If I were a stand-up comedian here in Austin, I would devote an entire stand-up comedy skit to the city of Austin. My skit might sound something like this:
"Austin, Texas, is the only city I know of where when you see smoke in the air, you immediately suspect it came from a marijuana party.
"Austin is so marijuana-crazed, in fact, that I have often wondered why we don't have any church building in this city that's shaped and painted to resemble a giant marijuana leaf.
"It would be the sort of new religion that regards a marijuana-induced high as being the greatest spiritual adventure that any member of that church could ever achieve during his lifetime.

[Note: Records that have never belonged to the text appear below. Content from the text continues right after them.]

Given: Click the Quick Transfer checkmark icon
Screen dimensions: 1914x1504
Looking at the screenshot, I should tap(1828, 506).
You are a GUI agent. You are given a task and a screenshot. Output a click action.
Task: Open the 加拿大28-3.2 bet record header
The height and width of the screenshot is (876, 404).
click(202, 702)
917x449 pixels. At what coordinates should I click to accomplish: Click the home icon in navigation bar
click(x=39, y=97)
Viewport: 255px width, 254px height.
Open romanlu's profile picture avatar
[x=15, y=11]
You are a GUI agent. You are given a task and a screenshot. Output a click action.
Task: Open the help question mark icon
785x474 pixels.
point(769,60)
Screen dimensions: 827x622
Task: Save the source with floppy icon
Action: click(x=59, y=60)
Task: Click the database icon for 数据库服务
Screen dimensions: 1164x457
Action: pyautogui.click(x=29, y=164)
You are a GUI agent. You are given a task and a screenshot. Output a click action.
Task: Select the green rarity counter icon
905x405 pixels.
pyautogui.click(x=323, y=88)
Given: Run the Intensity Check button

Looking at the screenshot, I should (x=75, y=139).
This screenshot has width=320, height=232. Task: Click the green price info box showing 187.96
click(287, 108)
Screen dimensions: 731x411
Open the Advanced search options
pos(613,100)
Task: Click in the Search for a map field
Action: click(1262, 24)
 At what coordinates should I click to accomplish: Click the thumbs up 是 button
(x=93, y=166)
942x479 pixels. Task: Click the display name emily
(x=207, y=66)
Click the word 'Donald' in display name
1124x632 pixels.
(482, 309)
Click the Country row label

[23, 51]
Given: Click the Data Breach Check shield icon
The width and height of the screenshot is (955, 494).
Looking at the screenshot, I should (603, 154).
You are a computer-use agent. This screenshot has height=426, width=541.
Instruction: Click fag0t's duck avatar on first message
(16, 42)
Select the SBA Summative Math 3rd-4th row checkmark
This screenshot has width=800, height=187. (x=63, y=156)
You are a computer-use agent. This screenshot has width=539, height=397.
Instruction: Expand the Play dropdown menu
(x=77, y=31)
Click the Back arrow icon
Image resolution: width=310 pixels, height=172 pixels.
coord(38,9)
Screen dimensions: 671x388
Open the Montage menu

"It would be the sort of church where the communion service consists of the pastor handing a marijuana reefer to the congregation. Each member would then be asked to inhale briefly and then pass that religious reefer on to the next member."
"The communion would also feature the passing of special divinely-blessed brownies on which the congregation members could munch with the greatest of piety."
"That communion would then be followed by a special 'Show and Tell' service in which each member of that New Religion congregation with a new tattoo on his body would be invited to stand in front of the congregation and reveal exactly why his body is now, more than ever, the Temple of the Lord.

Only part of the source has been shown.